With regard to the asymmetric organization of functional connectivity in the human brain, certain networks tend to exhibit dominance patterns that are influenced by individual differences. In this context, our hemisphere-specific finding that the left hemisphere model yielded higher R-squared values can be viewed in relation to previously described functional asymmetries between the hemispheres. Previous work supports the existence of hemispheric asymmetry, demonstrating higher intrahemispheric connectivity in the left hemisphere—particularly in regions associated with linguistic functions and precise motor control—while spatial perception and attention in the right hemisphere appears to engage in a more integrative manner across both hemispheres [68]. Additionally, sex-dependent hemispheric asymmetries have been reported, with males showing a more pronounced leftward asymmetry [69].
Our study shows the feasibility of performing rs-fMRI in the early stroke phase. The option provides the opportunity to implement early and targeted therapeutic interventions.
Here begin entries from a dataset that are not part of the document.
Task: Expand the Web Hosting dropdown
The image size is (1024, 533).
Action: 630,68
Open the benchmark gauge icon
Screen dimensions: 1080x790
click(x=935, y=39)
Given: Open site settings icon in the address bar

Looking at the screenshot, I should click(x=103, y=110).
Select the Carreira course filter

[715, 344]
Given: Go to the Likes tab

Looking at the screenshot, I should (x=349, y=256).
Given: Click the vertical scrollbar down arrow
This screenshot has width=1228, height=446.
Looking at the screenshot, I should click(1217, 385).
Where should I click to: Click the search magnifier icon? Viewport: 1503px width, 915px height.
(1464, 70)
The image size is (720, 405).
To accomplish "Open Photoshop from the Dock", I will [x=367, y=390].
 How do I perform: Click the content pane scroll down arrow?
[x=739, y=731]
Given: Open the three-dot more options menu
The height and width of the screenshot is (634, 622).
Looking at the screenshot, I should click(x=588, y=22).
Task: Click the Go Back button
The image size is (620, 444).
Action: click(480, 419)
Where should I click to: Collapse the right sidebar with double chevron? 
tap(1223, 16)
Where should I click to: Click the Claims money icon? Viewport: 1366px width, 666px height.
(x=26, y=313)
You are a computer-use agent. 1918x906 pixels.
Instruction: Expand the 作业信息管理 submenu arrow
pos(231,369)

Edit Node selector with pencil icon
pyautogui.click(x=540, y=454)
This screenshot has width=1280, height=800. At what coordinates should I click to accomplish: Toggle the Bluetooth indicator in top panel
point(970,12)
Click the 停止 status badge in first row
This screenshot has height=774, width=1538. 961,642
This is because functional connectivity in fMRI appears to be an imaging biomarker for acute ischemic stroke and a potential treatment target [34]. Neurostimulation techniques such as transcranial magnetic stimulation (TMS) can enhance motor cortex excitability, but its therapeutic efficacy remains debated [70]. Nevertheless, the functional connectivity of motor cortices, assessed using rs-fMRI, can help identify patients at high risk for unfavorable functional outcomes who may benefit from neurostimulation therapies. So, TMS can potentially become an integral component of stroke therapy [71]. Consequently, initiating rehabilitative treatments including neurostimulation techniques early on, right within the acute phase in the stroke unit, could be a future-oriented practice in stroke neurorehabilitation.
While rs-fMRI provides valuable insights due to its high spatial resolution and ability to detect network-level dysfunctions, it is important to acknowledge the alternative modalities described in the introduction (EEG, EPs, and USDG). These techniques offer superior temporal resolution—on the order of milliseconds compared to the several-second delay of hemodynamic responses captured by fMRI—enabling real-time monitoring, which is particularly advantageous for bedside applications. However, their spatial resolution and capacity to assess deep brain structures and network-level alterations are limited compared to fMRI. In contrast, the combined use of rs-fMRI with multiple linear regression and cross-validation, as demonstrated in our study, offers a refined prognostic approach capable of identifying the early markers of stroke severity. Our results, which demonstrate that lesion size alone and in combination with connectivity metrics, explain a substantial proportion of the variance in NIHSS scores and can be compared with the predictive accuracy reported for EEG based approaches [72]. Moreover, EP measures, such as those derived from TMS, may serve as valuable indicators for predicting functional recovery after stroke [73]. While electrophysiology-based approaches show promise, their spatial and integrative capacities are limited compared to MRI-based models, highlighting the potential of multimodal MRI integration for clinical decision support.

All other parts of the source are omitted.